Cooling device for a vehicle charging station

Abstract

A cooling device cools a charging station or a multiplicity of charging stations of a charging park. The respective charging station has an internal coolant duct for a coolant to flow through the charging station, an input-side coolant connection, an output-side coolant connection, a coolant circuit with a cooling assembly for cooling the coolant, and a pump for pumping the coolant in the coolant circuit. The coolant duct of the respective charging station is integrated into the coolant circuit. A heat accumulator or a multiplicity of heat accumulators is integrated into the coolant circuit.

Claims

1. A cooling device for cooling a first charging station and a second charging station of a charging park, each respective charging station having an internal coolant duct for a coolant to flow through the charging station, an input-side coolant connection, and an output-side coolant connection, said cooling device comprising: a coolant circuit having a cooling assembly for cooling the coolant and a pump for pumping the coolant in the coolant circuit, wherein the internal coolant duct of each respective charging station is integrated into the coolant circuit, a plurality of heat accumulators integrated into the coolant circuit, the plurality of heat accumulators including a first heat accumulator that is connected to the first charging station and a second heat accumulator that is connected to the second charging station, wherein the pump is positioned at a location in the coolant circuit for delivering the coolant from the cooling assembly to each charging station and sequentially delivering coolant to said first and second heat accumulators.

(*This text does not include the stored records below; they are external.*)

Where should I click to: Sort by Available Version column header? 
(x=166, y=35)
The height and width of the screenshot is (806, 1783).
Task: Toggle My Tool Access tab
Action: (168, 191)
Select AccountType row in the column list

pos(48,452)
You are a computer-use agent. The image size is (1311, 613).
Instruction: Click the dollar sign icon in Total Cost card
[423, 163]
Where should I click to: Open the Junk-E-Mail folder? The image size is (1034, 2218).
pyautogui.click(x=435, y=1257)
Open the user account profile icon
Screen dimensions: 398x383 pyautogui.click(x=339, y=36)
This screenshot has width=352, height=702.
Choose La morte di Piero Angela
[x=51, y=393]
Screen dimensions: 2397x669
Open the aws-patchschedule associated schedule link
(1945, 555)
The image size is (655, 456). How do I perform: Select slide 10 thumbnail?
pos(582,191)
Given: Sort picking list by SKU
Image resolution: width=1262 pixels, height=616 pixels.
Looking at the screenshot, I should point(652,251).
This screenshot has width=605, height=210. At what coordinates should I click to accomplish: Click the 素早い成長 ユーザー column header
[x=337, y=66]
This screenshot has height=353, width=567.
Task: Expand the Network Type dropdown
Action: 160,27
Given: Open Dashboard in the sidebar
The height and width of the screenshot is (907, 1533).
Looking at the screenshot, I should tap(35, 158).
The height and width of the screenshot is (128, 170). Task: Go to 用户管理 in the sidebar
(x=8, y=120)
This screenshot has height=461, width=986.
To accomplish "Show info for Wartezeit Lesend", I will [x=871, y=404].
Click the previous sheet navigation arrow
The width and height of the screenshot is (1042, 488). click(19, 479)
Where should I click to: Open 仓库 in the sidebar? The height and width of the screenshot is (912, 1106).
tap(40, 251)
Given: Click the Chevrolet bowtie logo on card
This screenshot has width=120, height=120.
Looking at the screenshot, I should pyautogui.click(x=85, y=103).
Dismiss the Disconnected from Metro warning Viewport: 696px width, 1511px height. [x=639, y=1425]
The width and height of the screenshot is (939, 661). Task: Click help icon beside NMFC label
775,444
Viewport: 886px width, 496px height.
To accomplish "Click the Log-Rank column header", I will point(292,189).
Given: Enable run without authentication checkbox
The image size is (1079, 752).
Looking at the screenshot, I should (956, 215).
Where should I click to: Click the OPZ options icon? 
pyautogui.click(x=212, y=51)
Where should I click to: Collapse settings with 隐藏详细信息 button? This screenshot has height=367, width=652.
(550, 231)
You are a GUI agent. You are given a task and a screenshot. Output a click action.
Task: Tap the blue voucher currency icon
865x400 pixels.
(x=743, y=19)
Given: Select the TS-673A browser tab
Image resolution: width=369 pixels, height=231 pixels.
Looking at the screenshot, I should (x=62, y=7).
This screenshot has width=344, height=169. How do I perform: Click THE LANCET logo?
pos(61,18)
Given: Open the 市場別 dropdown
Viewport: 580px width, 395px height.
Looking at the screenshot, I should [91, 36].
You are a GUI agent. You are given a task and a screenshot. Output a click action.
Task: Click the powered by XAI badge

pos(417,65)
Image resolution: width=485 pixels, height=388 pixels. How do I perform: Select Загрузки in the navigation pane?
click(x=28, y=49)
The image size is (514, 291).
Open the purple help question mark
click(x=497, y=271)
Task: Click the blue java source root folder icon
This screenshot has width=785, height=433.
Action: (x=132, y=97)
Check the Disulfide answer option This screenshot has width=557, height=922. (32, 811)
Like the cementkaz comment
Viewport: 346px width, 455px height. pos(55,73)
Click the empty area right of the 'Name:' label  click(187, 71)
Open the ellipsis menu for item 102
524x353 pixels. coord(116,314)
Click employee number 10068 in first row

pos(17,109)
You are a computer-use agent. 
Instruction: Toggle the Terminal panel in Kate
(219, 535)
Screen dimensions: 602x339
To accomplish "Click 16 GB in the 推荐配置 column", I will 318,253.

2. The cooling device as claimed in claim 1, wherein the heat accumulators comprise either a phase-change heat accumulator or an enthalpy-based thermal accumulator.

3. The cooling device as claimed in claim 2, wherein the phase-change heat accumulator or the enthalpy-based thermal accumulator has a material which uses a phase transition or a solution enthalpy.

4. The cooling device as claimed in claim 3, wherein the material either is or includes a salt, a salt hydrate, or organic compounds.

5. The cooling device as claimed in claim 3, wherein the material either is or includes either a long-chain organic compounds or paraffin.

6. The cooling device as claimed in claim 1, wherein the heat accumulators are arranged in the coolant circuit upstream of the charging stations.

7. The cooling device as claimed in claim 1, wherein the heat accumulators are arranged in the coolant circuit downstream of all the charging stations.

8. The cooling device as claimed in claim 1, wherein the heat accumulators are arranged in the coolant circuit between two charging stations.

9. The cooling device as claimed in claim 1, wherein the cooling assembly and the heat accumulators are separate components of the cooling device.

10. The cooling device as claimed in claim 1, wherein the cooling assembly is positioned upstream of the heat accumulators.

11. The cooling device as claimed in claim 1, wherein the cooling assembly is positioned upstream of the pump, and the heat accumulators are positioned downstream of the pump.

12. The cooling device as claimed in claim 1, wherein the pump is positioned in the coolant circuit at a location between the cooling assembly and the heat accumulators.

13. The cooling device as claimed in claim 1, wherein the cooling assembly and the heat accumulators each individually and separately function to cool the coolant.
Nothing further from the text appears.